(Element and text location data)
★ ★ ★ ★ ★ ★ ★

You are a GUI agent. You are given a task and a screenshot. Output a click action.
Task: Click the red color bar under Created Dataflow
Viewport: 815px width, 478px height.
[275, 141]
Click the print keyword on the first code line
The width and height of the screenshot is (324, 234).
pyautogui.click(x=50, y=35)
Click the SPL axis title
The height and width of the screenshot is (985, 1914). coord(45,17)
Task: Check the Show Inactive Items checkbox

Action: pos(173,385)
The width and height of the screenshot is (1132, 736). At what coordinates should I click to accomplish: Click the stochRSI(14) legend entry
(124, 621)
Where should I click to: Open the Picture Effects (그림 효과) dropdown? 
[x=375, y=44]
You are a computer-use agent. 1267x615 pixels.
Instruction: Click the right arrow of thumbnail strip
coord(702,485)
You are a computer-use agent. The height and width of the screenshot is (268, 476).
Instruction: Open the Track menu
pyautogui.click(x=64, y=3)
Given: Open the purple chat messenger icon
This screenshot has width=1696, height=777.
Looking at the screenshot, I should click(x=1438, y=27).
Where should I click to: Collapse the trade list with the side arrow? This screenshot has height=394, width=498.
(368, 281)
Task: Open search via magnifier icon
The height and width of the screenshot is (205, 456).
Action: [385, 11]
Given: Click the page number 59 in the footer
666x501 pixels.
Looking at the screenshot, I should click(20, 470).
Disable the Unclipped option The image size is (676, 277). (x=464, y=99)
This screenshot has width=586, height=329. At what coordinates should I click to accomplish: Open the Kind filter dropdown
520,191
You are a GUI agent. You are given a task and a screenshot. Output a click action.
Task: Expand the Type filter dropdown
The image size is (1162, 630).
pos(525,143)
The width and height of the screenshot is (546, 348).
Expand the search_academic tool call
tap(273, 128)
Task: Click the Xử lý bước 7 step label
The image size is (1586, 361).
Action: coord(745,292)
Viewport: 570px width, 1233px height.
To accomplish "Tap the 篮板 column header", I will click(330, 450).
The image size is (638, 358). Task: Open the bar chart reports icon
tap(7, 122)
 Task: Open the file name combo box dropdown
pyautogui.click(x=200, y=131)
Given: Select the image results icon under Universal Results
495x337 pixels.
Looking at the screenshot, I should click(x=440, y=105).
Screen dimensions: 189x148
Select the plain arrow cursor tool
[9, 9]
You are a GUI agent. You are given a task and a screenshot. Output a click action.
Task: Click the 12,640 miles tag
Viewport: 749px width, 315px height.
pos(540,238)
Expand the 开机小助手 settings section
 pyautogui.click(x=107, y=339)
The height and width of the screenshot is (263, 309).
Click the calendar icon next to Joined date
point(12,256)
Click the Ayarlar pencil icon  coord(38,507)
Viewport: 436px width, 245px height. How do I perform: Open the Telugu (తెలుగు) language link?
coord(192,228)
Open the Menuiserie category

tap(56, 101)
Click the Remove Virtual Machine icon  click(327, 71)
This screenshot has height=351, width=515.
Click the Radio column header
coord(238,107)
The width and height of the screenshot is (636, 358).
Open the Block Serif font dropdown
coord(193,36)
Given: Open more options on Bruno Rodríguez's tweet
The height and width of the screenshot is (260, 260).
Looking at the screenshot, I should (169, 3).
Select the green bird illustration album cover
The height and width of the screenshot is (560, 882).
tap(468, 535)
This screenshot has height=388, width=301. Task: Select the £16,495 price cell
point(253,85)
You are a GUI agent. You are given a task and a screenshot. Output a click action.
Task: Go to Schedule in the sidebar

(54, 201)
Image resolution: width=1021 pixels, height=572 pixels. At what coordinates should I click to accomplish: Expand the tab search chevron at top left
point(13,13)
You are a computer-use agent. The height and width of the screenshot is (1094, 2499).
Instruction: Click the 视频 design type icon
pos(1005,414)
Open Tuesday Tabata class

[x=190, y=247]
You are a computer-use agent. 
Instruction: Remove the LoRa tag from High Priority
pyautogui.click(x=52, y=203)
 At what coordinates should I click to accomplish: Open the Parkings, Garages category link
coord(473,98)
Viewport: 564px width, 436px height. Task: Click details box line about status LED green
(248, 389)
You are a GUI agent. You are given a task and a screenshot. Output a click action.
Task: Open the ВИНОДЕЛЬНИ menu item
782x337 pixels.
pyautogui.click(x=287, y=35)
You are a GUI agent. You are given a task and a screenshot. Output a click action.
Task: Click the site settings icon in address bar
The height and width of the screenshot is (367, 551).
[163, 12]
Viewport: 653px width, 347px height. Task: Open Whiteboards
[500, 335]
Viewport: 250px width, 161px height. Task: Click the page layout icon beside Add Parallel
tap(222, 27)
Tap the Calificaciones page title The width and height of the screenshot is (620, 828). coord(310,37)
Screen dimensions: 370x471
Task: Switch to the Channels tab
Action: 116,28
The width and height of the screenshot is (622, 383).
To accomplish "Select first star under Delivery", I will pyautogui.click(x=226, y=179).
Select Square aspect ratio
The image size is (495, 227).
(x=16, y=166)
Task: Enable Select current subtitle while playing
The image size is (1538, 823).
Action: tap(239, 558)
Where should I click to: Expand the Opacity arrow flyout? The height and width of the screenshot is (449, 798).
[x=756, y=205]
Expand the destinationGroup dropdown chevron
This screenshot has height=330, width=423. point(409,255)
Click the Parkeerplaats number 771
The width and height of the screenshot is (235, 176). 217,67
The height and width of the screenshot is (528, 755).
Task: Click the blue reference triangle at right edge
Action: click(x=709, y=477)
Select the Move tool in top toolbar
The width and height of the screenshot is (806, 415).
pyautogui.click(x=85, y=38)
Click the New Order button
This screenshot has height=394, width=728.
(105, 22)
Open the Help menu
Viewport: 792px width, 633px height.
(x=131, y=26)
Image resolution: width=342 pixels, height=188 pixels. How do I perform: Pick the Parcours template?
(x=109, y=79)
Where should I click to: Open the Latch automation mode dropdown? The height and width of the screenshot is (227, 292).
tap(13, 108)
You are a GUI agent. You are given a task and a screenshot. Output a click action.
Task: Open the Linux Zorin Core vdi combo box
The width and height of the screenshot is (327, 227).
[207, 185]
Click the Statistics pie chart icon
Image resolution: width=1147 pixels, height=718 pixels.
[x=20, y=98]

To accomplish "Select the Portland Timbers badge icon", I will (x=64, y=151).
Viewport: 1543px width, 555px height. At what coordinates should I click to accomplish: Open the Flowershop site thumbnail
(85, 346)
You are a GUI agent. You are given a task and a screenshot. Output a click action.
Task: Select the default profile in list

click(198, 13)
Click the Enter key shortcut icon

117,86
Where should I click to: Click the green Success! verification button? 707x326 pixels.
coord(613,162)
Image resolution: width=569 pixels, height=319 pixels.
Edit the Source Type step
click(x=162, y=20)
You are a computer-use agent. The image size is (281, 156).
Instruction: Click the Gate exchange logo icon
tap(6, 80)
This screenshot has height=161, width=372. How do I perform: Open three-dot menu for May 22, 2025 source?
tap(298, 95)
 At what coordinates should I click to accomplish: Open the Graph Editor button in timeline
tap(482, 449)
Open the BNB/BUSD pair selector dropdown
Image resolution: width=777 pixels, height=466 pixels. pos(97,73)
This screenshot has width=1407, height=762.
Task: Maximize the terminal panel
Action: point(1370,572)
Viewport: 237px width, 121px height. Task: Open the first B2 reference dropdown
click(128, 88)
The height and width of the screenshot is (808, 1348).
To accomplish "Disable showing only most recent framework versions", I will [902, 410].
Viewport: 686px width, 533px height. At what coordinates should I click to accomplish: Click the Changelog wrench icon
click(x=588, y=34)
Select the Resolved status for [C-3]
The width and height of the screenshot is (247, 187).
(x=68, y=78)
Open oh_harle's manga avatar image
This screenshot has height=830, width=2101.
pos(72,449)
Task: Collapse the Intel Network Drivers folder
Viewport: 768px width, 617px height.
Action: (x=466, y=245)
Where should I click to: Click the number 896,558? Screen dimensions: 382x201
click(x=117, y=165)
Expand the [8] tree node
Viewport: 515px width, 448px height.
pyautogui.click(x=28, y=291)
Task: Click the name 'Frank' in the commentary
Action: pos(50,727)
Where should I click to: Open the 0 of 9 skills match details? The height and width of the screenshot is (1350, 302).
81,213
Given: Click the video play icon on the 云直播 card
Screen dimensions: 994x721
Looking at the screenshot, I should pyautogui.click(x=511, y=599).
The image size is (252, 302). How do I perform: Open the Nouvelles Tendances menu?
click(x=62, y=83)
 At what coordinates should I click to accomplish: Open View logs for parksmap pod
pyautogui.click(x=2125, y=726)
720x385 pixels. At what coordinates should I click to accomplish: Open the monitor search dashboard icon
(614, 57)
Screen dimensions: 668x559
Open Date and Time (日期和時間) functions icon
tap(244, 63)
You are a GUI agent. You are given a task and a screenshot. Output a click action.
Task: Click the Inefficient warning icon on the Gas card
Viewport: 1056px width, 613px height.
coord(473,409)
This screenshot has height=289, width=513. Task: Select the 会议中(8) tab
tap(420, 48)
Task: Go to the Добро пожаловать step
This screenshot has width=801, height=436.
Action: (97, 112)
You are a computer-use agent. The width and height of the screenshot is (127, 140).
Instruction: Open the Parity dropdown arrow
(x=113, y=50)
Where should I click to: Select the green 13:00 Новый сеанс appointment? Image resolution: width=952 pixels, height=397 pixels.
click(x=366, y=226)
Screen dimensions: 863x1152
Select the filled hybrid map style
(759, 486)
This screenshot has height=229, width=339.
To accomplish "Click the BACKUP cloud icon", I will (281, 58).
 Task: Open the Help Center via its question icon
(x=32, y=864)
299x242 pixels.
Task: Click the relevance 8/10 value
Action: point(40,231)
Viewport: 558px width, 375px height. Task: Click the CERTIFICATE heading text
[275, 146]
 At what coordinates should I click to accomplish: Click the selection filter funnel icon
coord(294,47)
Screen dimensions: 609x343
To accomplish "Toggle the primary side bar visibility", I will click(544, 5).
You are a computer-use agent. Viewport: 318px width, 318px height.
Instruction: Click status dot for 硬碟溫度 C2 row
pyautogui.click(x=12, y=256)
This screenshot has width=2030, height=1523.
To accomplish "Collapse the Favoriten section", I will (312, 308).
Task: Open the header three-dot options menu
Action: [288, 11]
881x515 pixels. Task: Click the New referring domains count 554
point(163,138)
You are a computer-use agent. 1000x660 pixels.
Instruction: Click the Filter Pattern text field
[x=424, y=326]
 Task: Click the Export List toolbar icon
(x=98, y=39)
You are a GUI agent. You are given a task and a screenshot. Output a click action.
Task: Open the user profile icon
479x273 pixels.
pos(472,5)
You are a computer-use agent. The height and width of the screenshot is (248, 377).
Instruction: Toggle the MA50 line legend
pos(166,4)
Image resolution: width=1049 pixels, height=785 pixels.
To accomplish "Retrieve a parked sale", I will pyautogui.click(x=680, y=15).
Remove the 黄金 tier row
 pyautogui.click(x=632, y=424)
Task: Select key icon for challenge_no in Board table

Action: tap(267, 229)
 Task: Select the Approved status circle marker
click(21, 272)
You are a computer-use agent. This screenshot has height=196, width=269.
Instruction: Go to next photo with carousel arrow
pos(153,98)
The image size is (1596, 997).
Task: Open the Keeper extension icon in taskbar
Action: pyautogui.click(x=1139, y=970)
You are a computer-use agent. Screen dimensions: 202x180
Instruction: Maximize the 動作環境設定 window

★ ★ ★ ★ ★ ★ ★

Reproduce the lines from the one containing "The width and height of the screenshot is (1132, 736)." through the one containing "Looking at the screenshot, I should click(x=440, y=105).", including both of those lines.

- _Task output_:
The width and height of the screenshot is (1132, 736). At what coordinates should I click to accomplish: Click the stochRSI(14) legend entry
(124, 621)
Where should I click to: Open the Picture Effects (그림 효과) dropdown? 
[x=375, y=44]
You are a computer-use agent. 1267x615 pixels.
Instruction: Click the right arrow of thumbnail strip
coord(702,485)
You are a computer-use agent. The height and width of the screenshot is (268, 476).
Instruction: Open the Track menu
pyautogui.click(x=64, y=3)
Given: Open the purple chat messenger icon
This screenshot has width=1696, height=777.
Looking at the screenshot, I should click(x=1438, y=27).
Where should I click to: Collapse the trade list with the side arrow? This screenshot has height=394, width=498.
(368, 281)
Task: Open search via magnifier icon
The height and width of the screenshot is (205, 456).
Action: [385, 11]
Given: Click the page number 59 in the footer
666x501 pixels.
Looking at the screenshot, I should click(20, 470).
Disable the Unclipped option The image size is (676, 277). (x=464, y=99)
This screenshot has width=586, height=329. At what coordinates should I click to accomplish: Open the Kind filter dropdown
520,191
You are a GUI agent. You are given a task and a screenshot. Output a click action.
Task: Expand the Type filter dropdown
The image size is (1162, 630).
pos(525,143)
The width and height of the screenshot is (546, 348).
Expand the search_academic tool call
tap(273, 128)
Task: Click the Xử lý bước 7 step label
The image size is (1586, 361).
Action: coord(745,292)
Viewport: 570px width, 1233px height.
To accomplish "Tap the 篮板 column header", I will click(330, 450).
The image size is (638, 358). Task: Open the bar chart reports icon
tap(7, 122)
 Task: Open the file name combo box dropdown
pyautogui.click(x=200, y=131)
Given: Select the image results icon under Universal Results
495x337 pixels.
Looking at the screenshot, I should click(x=440, y=105).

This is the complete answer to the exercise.